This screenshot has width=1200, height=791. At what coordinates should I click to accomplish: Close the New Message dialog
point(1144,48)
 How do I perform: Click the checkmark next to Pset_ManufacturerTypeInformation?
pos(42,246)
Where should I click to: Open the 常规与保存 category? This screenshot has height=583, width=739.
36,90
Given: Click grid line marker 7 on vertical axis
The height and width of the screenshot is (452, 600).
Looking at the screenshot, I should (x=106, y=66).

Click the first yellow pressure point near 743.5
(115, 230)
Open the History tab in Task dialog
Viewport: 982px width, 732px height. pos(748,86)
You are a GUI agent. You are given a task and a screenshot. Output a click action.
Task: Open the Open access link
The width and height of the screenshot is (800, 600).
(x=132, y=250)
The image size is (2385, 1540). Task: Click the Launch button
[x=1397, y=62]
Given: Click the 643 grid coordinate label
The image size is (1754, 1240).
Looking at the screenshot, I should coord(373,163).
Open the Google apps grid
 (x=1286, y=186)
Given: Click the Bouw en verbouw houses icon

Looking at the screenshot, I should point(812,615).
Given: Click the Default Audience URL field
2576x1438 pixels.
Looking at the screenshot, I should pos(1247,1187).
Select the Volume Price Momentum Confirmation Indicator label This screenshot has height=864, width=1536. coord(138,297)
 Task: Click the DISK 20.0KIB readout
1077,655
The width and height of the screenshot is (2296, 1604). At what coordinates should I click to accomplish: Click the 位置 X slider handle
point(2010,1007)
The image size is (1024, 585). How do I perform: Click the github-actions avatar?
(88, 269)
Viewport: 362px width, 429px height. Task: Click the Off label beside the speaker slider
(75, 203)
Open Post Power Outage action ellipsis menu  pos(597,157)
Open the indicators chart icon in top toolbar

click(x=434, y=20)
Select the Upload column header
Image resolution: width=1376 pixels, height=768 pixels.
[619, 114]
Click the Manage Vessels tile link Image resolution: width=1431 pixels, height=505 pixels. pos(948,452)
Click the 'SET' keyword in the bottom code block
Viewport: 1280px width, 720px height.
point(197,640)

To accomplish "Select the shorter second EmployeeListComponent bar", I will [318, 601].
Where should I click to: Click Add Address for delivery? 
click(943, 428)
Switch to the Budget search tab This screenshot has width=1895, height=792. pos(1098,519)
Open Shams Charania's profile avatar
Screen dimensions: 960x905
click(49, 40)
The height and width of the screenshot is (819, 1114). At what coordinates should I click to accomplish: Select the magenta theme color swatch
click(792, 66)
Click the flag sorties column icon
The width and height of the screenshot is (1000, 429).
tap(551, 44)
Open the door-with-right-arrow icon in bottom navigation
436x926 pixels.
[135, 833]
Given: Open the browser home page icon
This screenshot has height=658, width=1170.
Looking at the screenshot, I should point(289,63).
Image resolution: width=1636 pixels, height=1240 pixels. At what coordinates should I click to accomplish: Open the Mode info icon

Task: Collect every line of the material above that contains the word "coordinates", copying each line in full. Case counts.

Output for this exercise:
This screenshot has width=1200, height=791. At what coordinates should I click to accomplish: Close the New Message dialog
The width and height of the screenshot is (2296, 1604). At what coordinates should I click to accomplish: Click the 位置 X slider handle
The height and width of the screenshot is (819, 1114). At what coordinates should I click to accomplish: Select the magenta theme color swatch
Image resolution: width=1636 pixels, height=1240 pixels. At what coordinates should I click to accomplish: Open the Mode info icon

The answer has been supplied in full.